Darum wir es für einen schädlichen Irrtum halten, da Christo nach seiner Menschheit solche Majestät entzogen, dadurch den Christen ihr höchster Trost genommen, den sie in vorangezeigter Verheißung von der Gegenwärtigkeit und Beiwohnung ihres Hauptes, Königs und Hohenpriesters haben, der ihnen versprochen hat, dass nicht allein seine bloße Gottheit bei ihnen sein werde, welche gegen uns arme Sünder wie ein verzehrendes Feür gegen dürre Stoppeln ist, sondern Er, Er, der Mensch, der mit ihnen geredet hat, der alle Trübsale in seiner angenommenen menschlichen Natur versucht hat, der auch daher mit uns, als mit Menschen und seinen Brüdern, ein Mitleiden haben kann, der wolle bei uns sein in allen unsern Nöten, auch nach der Natur, nach welcher er unser Bruder ist und wir Fleisch von seinem Fleisch sind.
Derhalben verwerfen und verdammen wir einhellig mit Mund und Herzen alle Irrtümer, so der vorgesetzten Lehre nicht gemäß als den prophetischen und apostolischen Schriften, den reinen Symbolis und unserer christlichen Augsburgischen Konfession zuwider:
- Als, da von jemand geglaubt oder gelehrt werden sollte, dass die menschliche Natur um der persönlichen Vereinigung willen mit der göttlichen vermischt oder in dieselbe verwandelt worden sein sollte.
- Ferner: dass die menschliche Natur in Christo auf solche Weise wie die Gottheit als ein unendlich Wesen, aus wesentlicher Kraft, auch Eigenschaft ihrer Natur allenthalben gegenwärtig sei.
- Ferner: dass die menschliche Natur in Christo der göttlichen Natur an ihrer Substanz und Wesen oder an derselben wesentlichen Eigenschaften exäquiert und gleich [ge]worden sei.

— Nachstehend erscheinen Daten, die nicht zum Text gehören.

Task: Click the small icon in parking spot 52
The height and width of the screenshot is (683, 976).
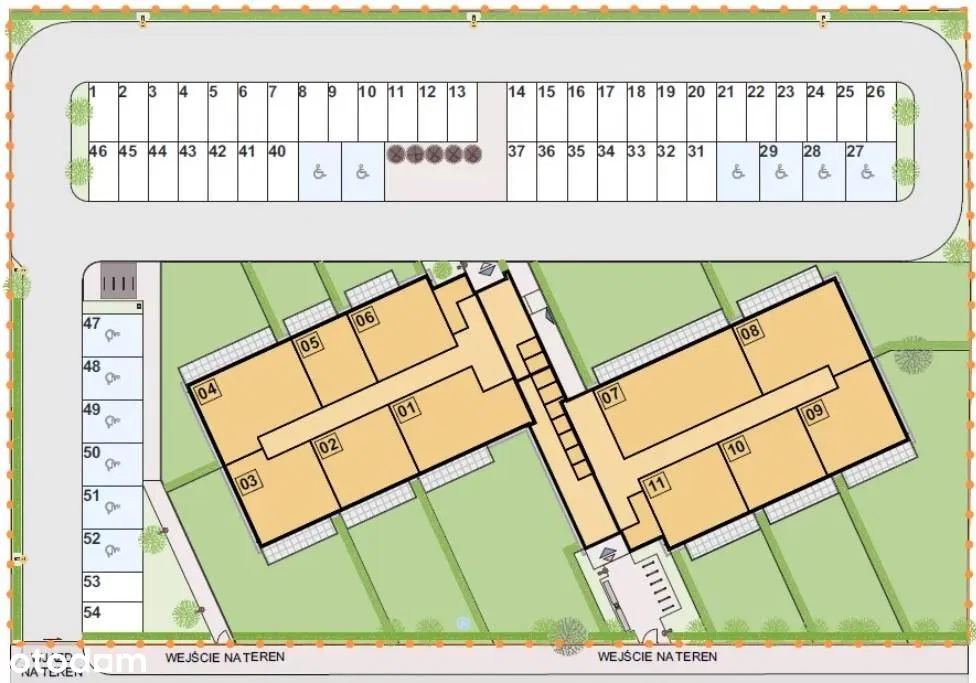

- Ferner: dass die Menschheit Christi in alle Orte des Himmels und der Erde räumlich ausgespannt sei, welches auch der Gottheit nicht soll zugemessen werden. Dass aber Christus durch seine göttliche Allmacht mit seinem Leibe, den er gesetzt hat zu der Rechten der Majestät und Kraft Gottes, gegenwärtig sein könne, wo er will, besonders da er solche seine Gegenwärtigkeit, als im heiligen Abendmahl, in seinem Wort versprochen, das kann seine Allmacht und Weisheit wohl verschaffen ohne Verwandlung oder Abtilgung seiner wahren menschlichen Natur.
- Ferner: dass die bloße menschliche Natur Christi für uns gelitten und uns erlöst habe, mit welcher der Sohn Gottes im Leiden gar keine Gemeinschaft gehabt.
- Ferner: dass Christus allein nach seiner Gottheit bei uns auf Erden bei dem gepredigten Wort und rechtem Brauch der heiligen Sakramente gegenwärtig sei, und solche Gegenwärtigkeit Christi seine angenommene menschliche Natur ganz und gar nichts angehe.
- Ferner: dass die angenommene menschliche Natur in Christo mit der göttlichen Kraft, Gewalt, Weisheit, Majestät und Herrlichkeit ganz und gar keine Gemeinschaft mit der Tat und Wahrheit, sondern allein den bloßen Titel und Namen gemein habe.
Diese Irrtümer und alle, so der obgesetzten Lehre zuwider und entgegen [und], verwerfen und verdammen wir als dem reinen Wort Gottes, der heiligen Propheten und Apostel Schriften und unserm christlichen Glauben und Bekenntnis zuwider und vermahnen alle Christen (weil Christus ein Geheimnis in der Heiligen Schrift genennet [genannt] wird, darüber alle Ketzer den Kopf zerstoßen), dass sie nicht vorwitzigerweise mit ihrer Vernunft in solchen Geheimnissen grübeln, sondern mit den lieben Aposteln einfältig glauben, die Augen der Vernunft zuschließen und ihren Verstand in den Gehorsam Christi gefangennehmen und sich dessen trösten und also ohne Unterlaß freün, dass unser Fleisch und Blut in Christo so hoch zu der Rechten der Majestät und allmächtigen Kraft Gottes gesetzt [ist]. So werden wir gewißlich in aller Widerwärtigkeit beständigen Trost finden und vor schädlichem Irrtum wohl bewahrt bleiben.